### Rows
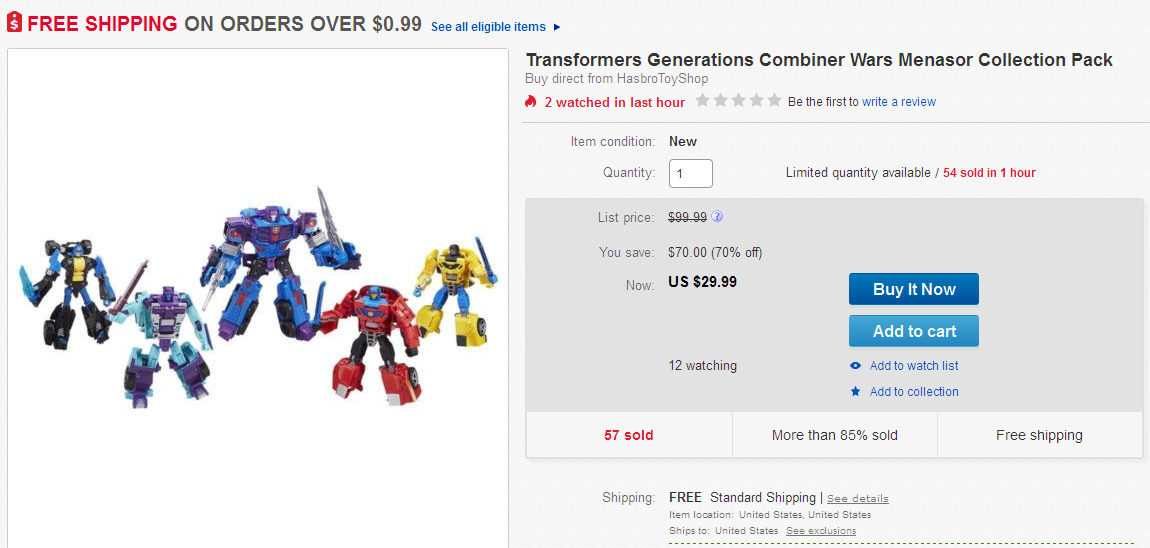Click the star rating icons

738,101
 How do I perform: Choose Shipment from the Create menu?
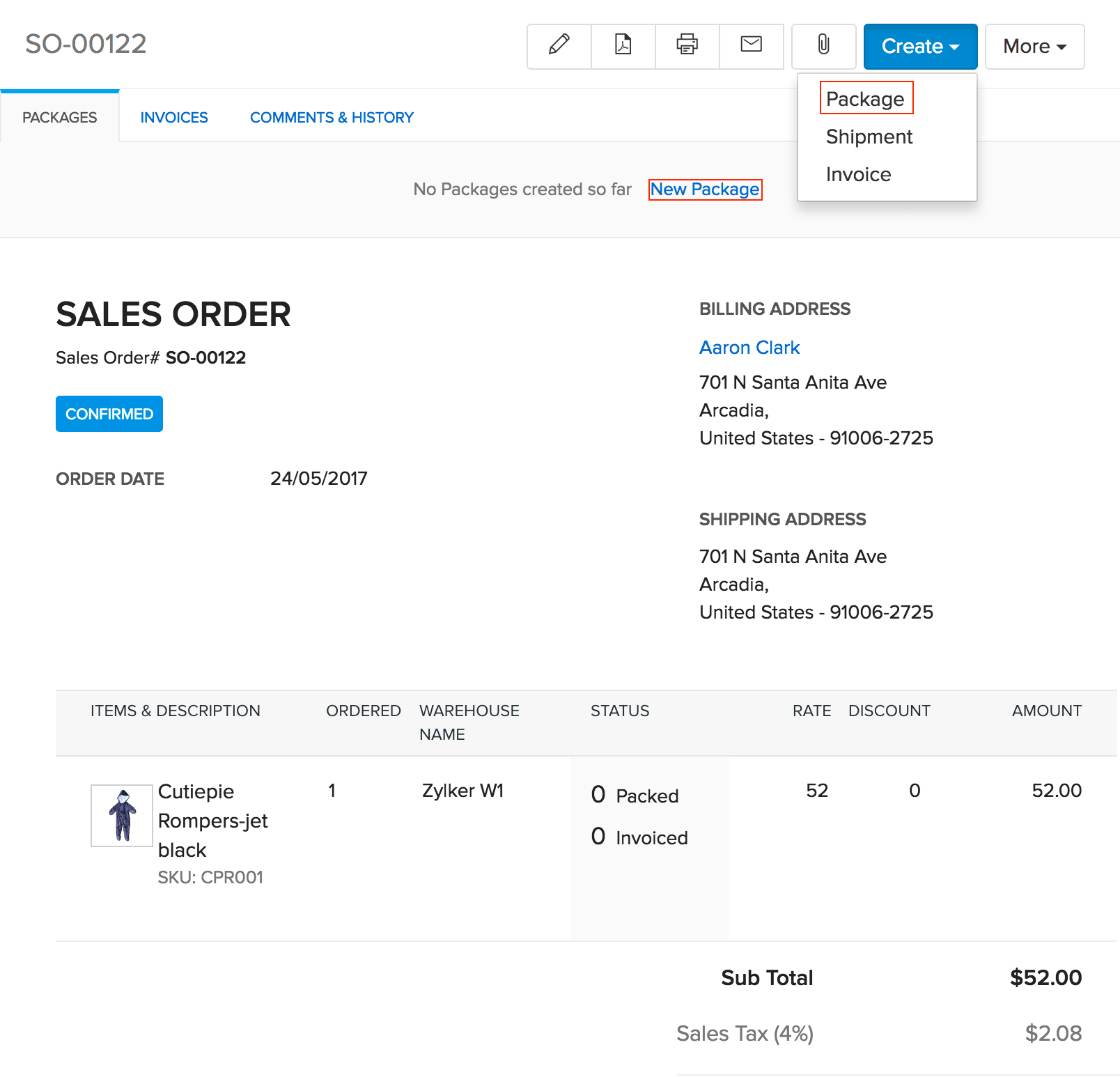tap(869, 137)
---
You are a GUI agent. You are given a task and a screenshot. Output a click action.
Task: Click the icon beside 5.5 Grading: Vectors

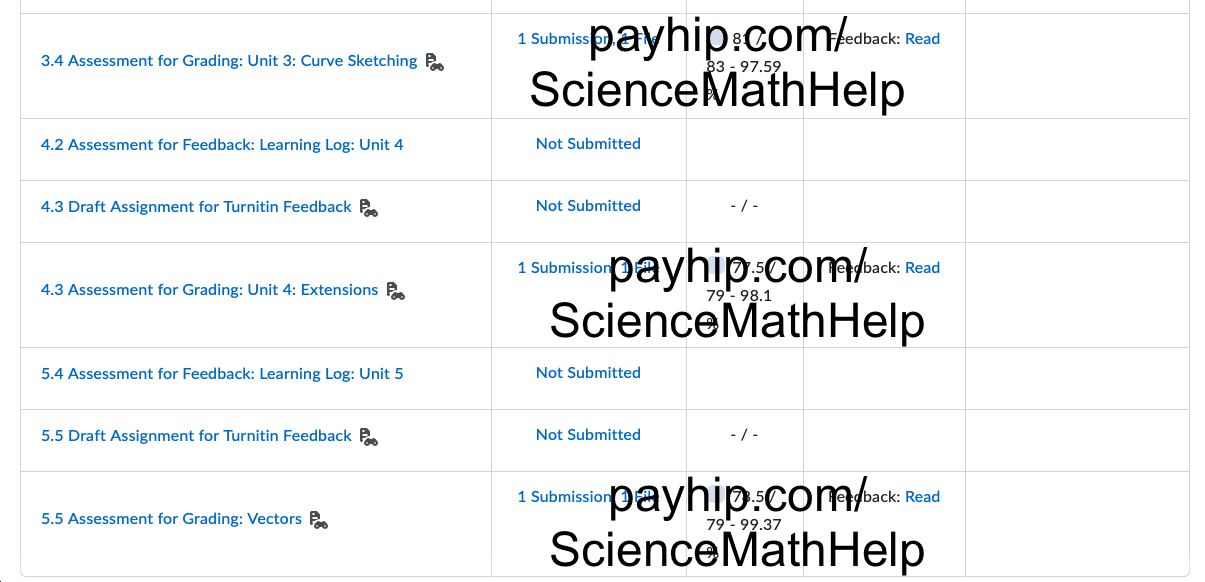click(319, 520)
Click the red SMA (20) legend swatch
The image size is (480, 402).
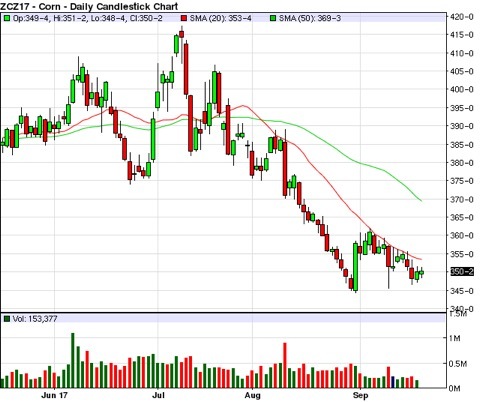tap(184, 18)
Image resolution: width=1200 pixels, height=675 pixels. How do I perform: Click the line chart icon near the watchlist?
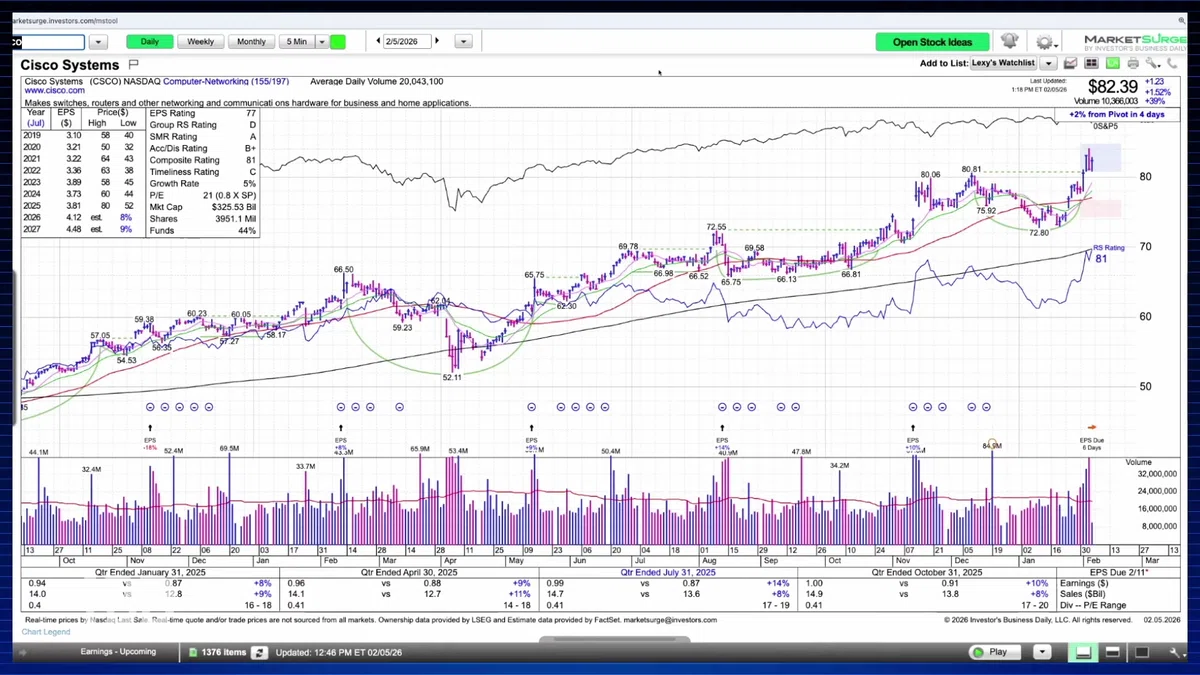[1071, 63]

### What this task involves
Gather every line in the entries above that contains the word "perform", and copy each one in full.

### Exercise solution
 How do I perform: Choose Shipment from the Create menu?
Image resolution: width=1200 pixels, height=675 pixels. How do I perform: Click the line chart icon near the watchlist?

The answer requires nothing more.